Standard variable rate mortgage
With a standard variable rate mortgage, your mortgage payments could change each month, rising or falling depending on the rate. SVRs aren’t tied to the base rate in the same way as a tracker mortgage, as lenders decide whether to change their SVR and by how much. However, it is usually a strong influence that SVRs tend to follow, either partially or in full.
» MORE: How are fixed and variable rate mortgages different?
Mortgage Calculators
Playing around with mortgage calculators is always time well-spent. Get an estimate of how much your monthly mortgage repayments may be at different loan amounts, mortgage rates and terms using our mortgage repayment calculator. Or use our mortgage interest calculator to get an idea of how your monthly repayments might change if mortgage rates rise or fall.
Can I get a mortgage?
Mortgage lenders have rules about who they’ll lend to and must be certain you can afford the mortgage you want. Your finances and circumstances are taken into account when working this out.
The minimum age to apply for a mortgage is usually 18 years old (or 21 for a buy-to-let mortgage), while there may also be a maximum age you can be when your mortgage term is due to end – this varies from lender to lender. You’ll usually need to have been a UK resident for at least three years and have the right to live and work in the UK to get a mortgage.
Checks will be made on your finances to give lenders reassurance you can afford the mortgage repayments. You’ll need to provide proof of your earnings and bank statements so lenders can see how much you spend. Any debts you have will be considered too. If your outgoings each month are considered too high relative to your monthly pay, you may find it more difficult to get approved for a mortgage.
Lenders will also run a credit check to try and work out if you’re someone they can trust to repay what you owe. If you have a good track record when it comes to managing your finances, and a good credit score as a result, it may improve your chances of being offered a mortgage.
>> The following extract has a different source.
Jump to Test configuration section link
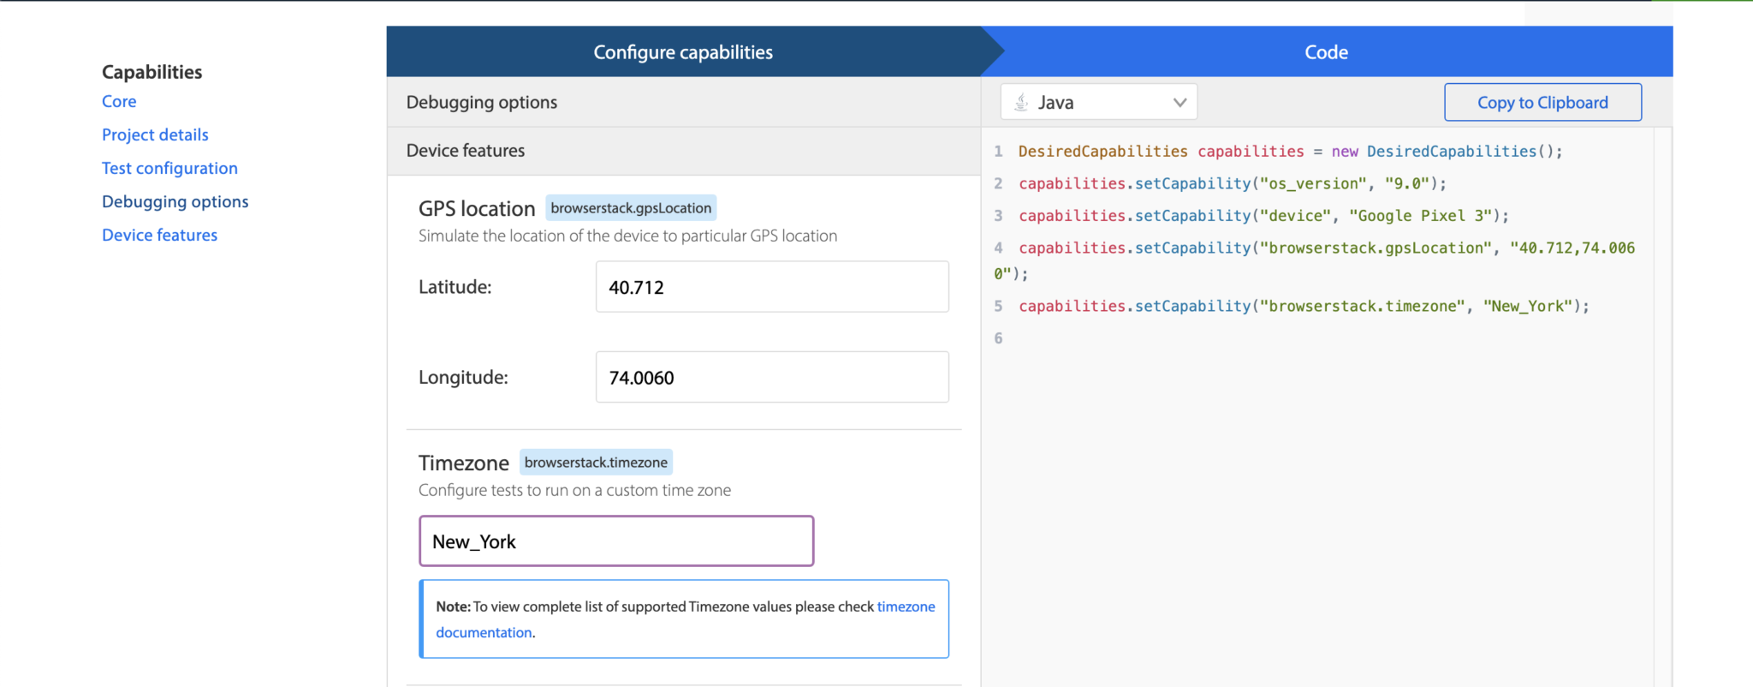This screenshot has height=687, width=1753. click(169, 168)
If you work for yourself, it’s possible to get a mortgage if you are self-employed. If you receive benefits, it can be possible to get a mortgage on benefits.
Mortgages for bad credit
It may be possible to get a mortgage if you have bad credit, but you’ll likely need to pay a higher mortgage interest rate to do so. Having a bad credit score suggests to lenders that you’ve experienced problems meeting your debt obligations in the past. To counter the risk of problems occurring again, lenders will charge you higher interest rates accordingly. You’re likely to need to source a specialist lender if you have a poor credit score or a broker that can source you an appropriate lender.
What mortgage can I afford?
Getting an agreement or decision in principle from a mortgage lender will give you an idea of how much you may be allowed to borrow before you properly apply. This can usually be done without affecting your credit score, although it’s not a definite promise from the lender that you will be offered a mortgage.
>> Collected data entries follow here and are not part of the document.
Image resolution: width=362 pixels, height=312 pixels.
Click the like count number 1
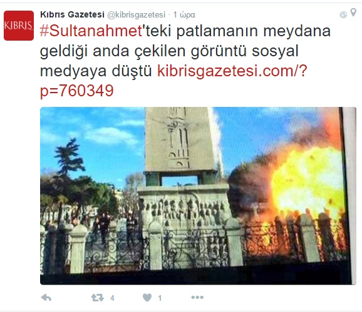[x=160, y=298]
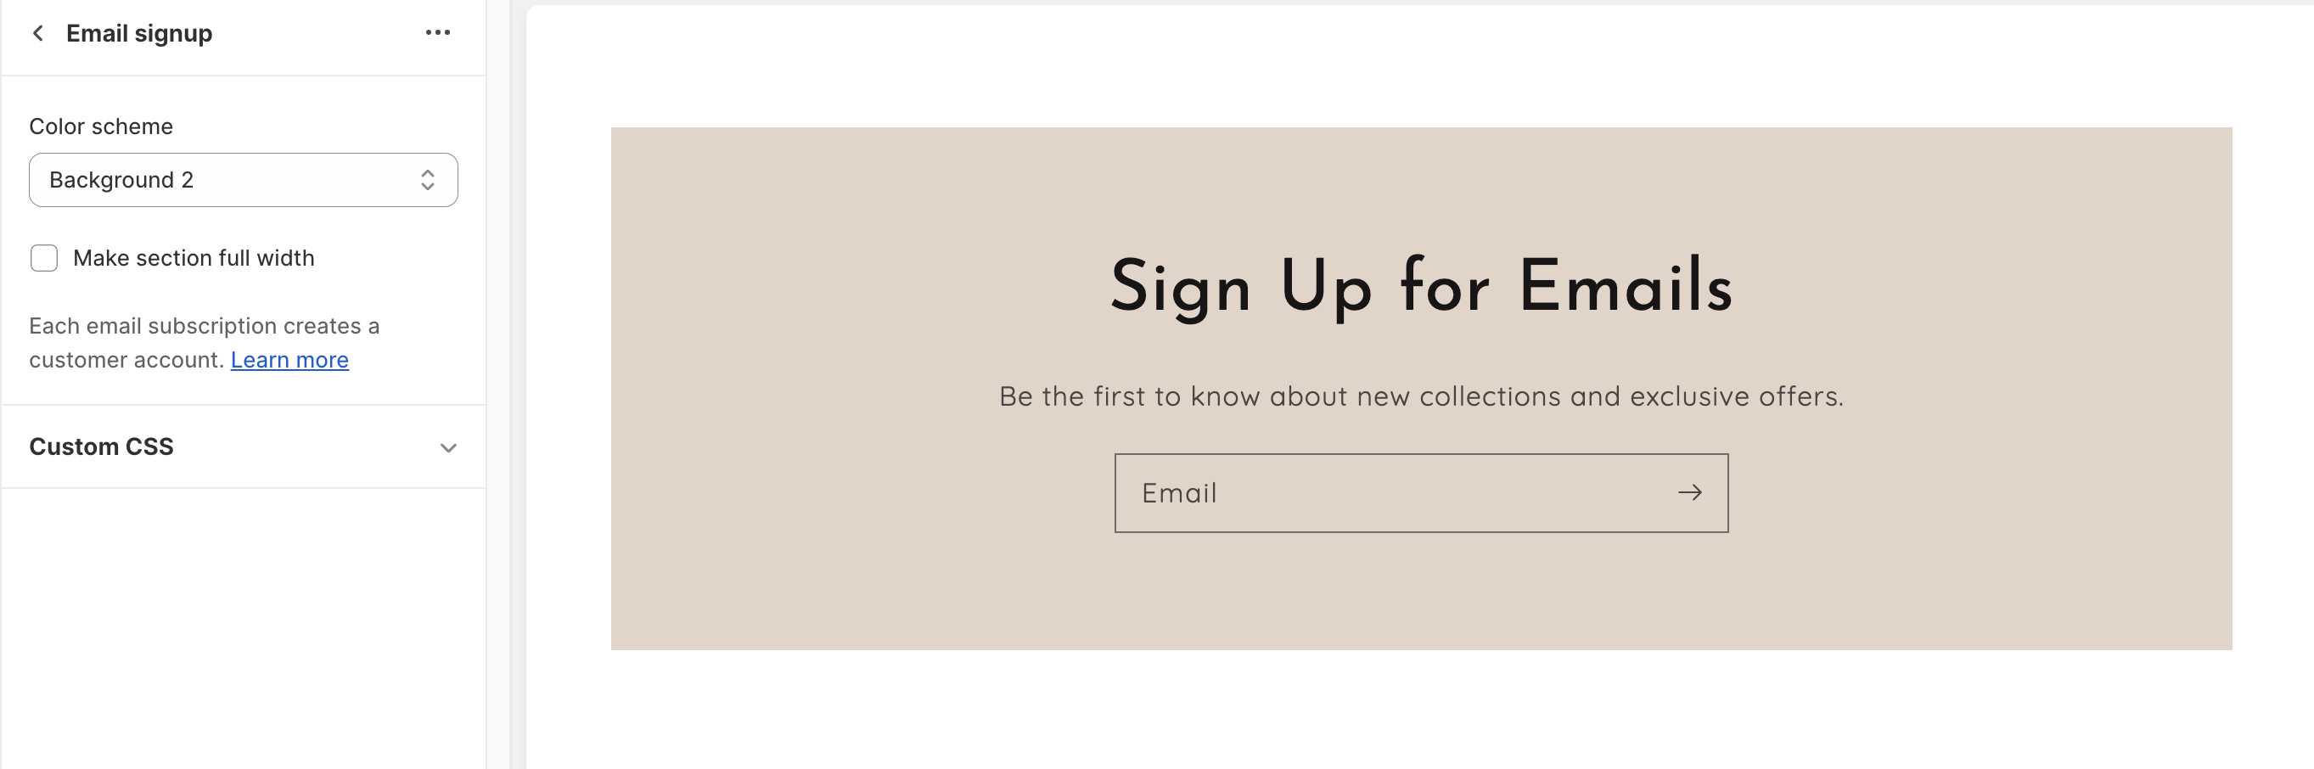Viewport: 2314px width, 769px height.
Task: Click the 'Make section full width' label
Action: pos(193,258)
You’ll also get a good idea of how much mortgage you can afford to pay each month, and how much you would be comfortable spending on the property, by looking at your bank statements. What is your income – and your partner’s if it’s a joint mortgage – and what are your regular outgoings? What can you cut back on and what are non-negotiable expenses? And consider how much you would be able to put down as a house deposit. It may be possible to get a mortgage on a low income but much will depend on your wider circumstances.
» MORE: How much can I borrow for a mortgage?
Joint mortgages
Joint mortgages come with the same rates as those you’ll find on a single person mortgage. However, if you get a mortgage jointly with someone else, you may be able to access lower mortgage rates than if you applied on your own. This is because a combined deposit may mean you can borrow at a lower LTV where rates tend to be lower. Some lenders may also consider having two borrowers liable for repaying a mortgage as less risky than only one.
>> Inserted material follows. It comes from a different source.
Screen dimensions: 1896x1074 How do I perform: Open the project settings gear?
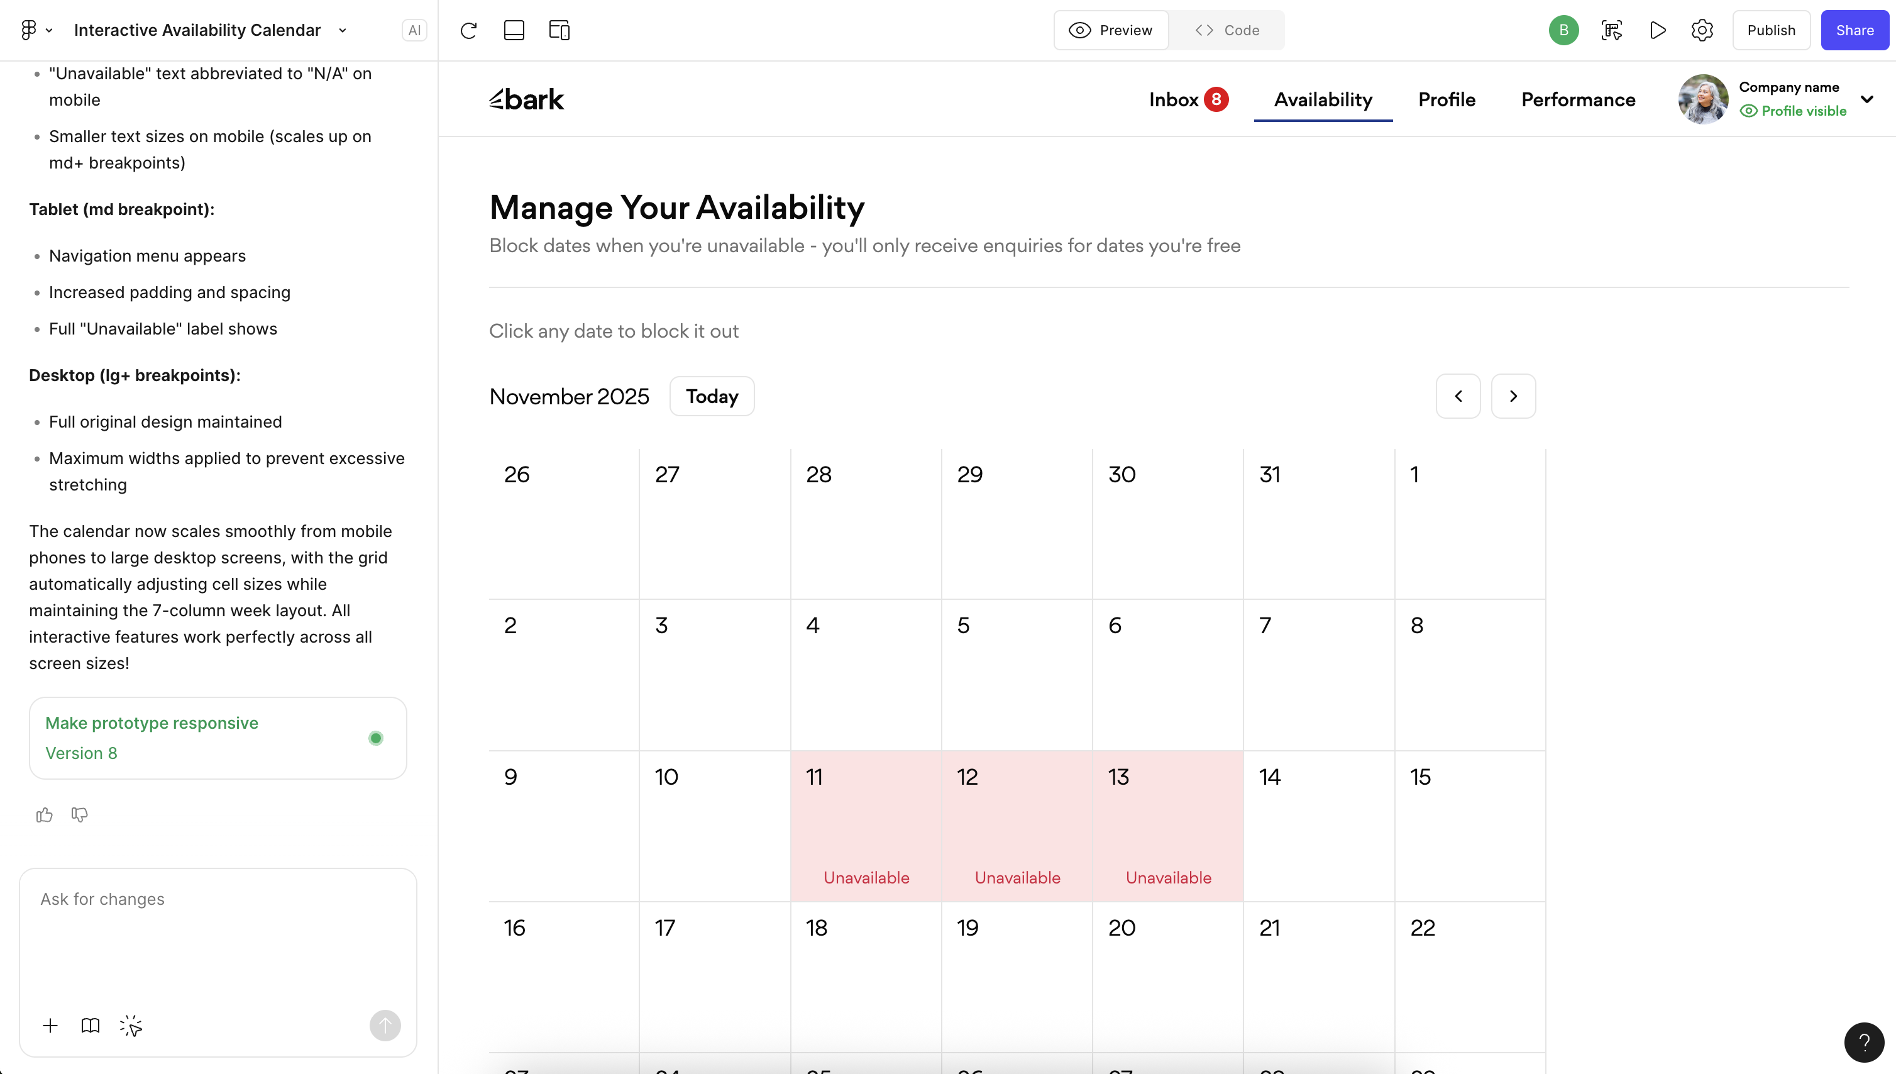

The importance of loan to value
Your loan-to-value (LTV) ratio is how much you want to borrow through a mortgage shown as a percentage of the value of your property. So if you’re buying a home worth £100,000 and have a £10,000 deposit, the mortgage amount you need is £90,000. This means you need a 90% LTV mortgage.
The LTV you’re borrowing at can affect the interest rate you’re charged. Mortgage rates are usually lower at the lowest LTVs when you have a larger deposit.
What other mortgage costs, fees and charges should you be aware of?
It’s important to take into account the other costs you’re likely to face when buying a home, and not just focus on the mortgage rate alone. These may include:
Stamp duty
Stamp duty is a tax you may have to pay to the government when buying property or land. At the time of publication, if you’re buying a residential home in England or Northern Ireland, stamp duty only becomes payable on properties worth over £250,000. Different thresholds and rates apply in Scotland and Wales, and if you’re buying a second home. You may qualify for first-time buyer stamp duty relief if you’re buying your first home.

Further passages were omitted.